▶ _YOUR INSTRUCTIONS_
Please give the material again starting at the line containing "You are a computer-use agent. The" and ending at the line containing "Instruction: Click the Related Campaign label", switching "label" to "heading" and keeping everything else the same. Return only those lines.

▶ _SUPPLIED MATERIAL_
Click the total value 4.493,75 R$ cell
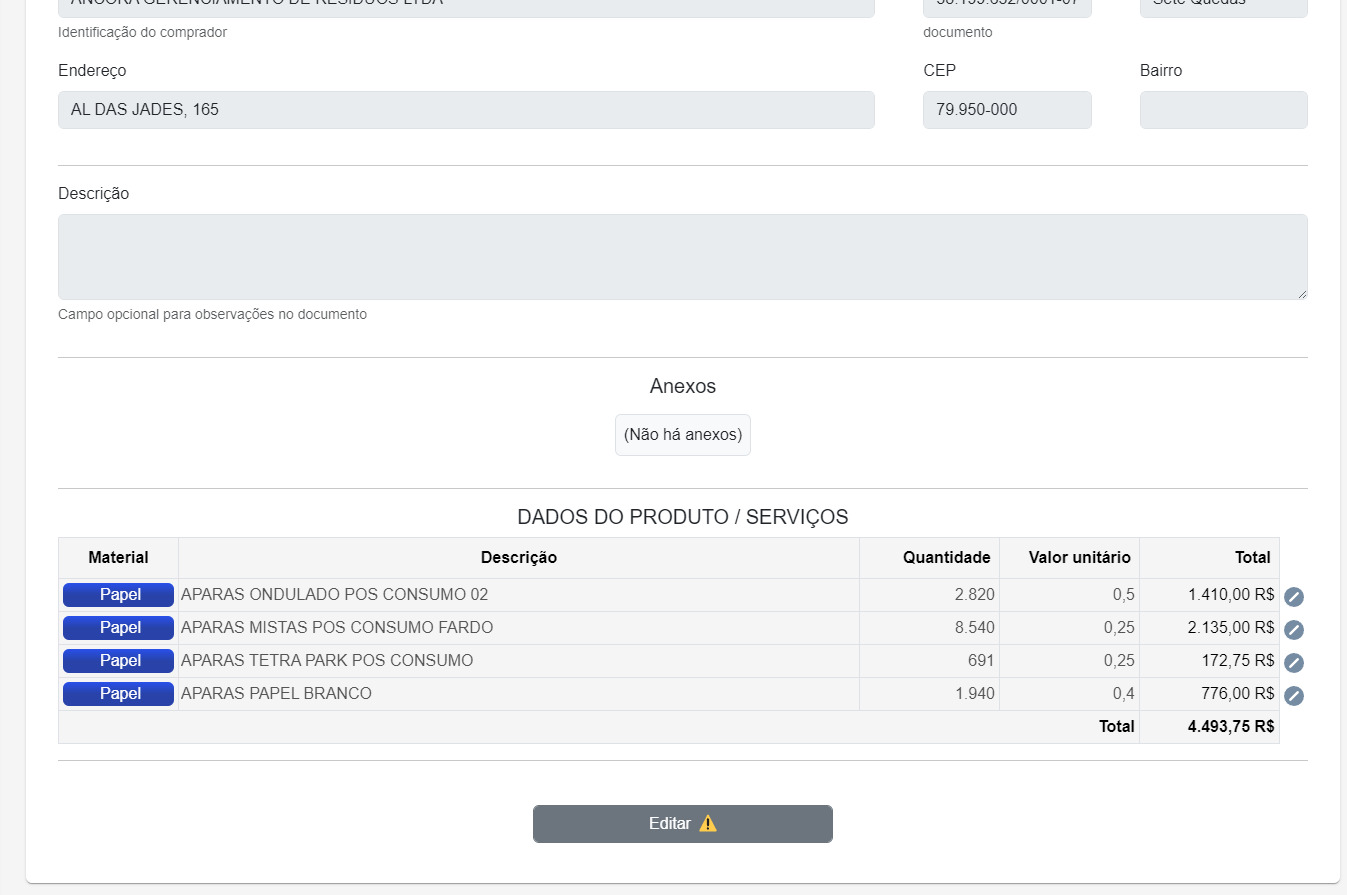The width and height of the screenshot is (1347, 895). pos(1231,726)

---

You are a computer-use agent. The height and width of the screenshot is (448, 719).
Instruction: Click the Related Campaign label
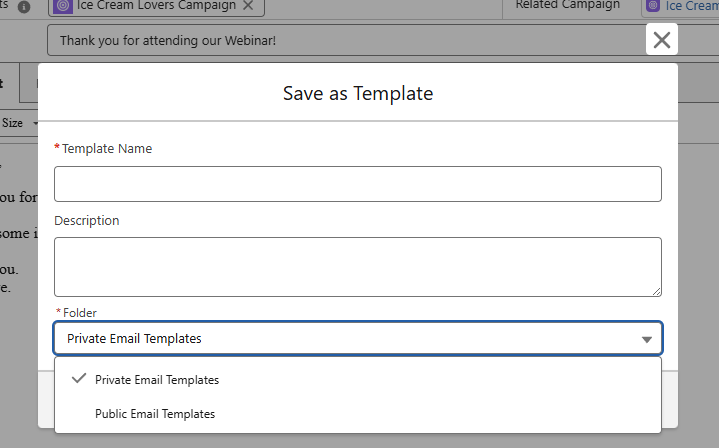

...

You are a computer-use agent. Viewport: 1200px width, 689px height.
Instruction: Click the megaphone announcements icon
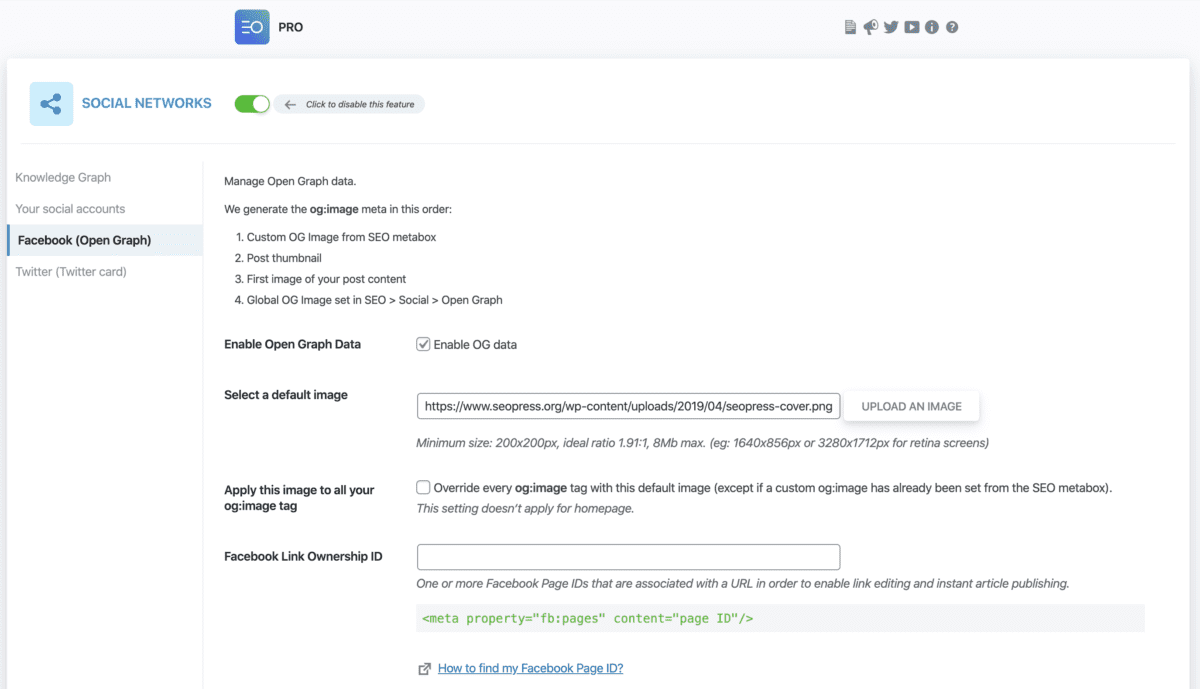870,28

▶ _TASK ANSWER_
You are a computer-use agent. The height and width of the screenshot is (448, 719).
Instruction: Click the Related Campaign heading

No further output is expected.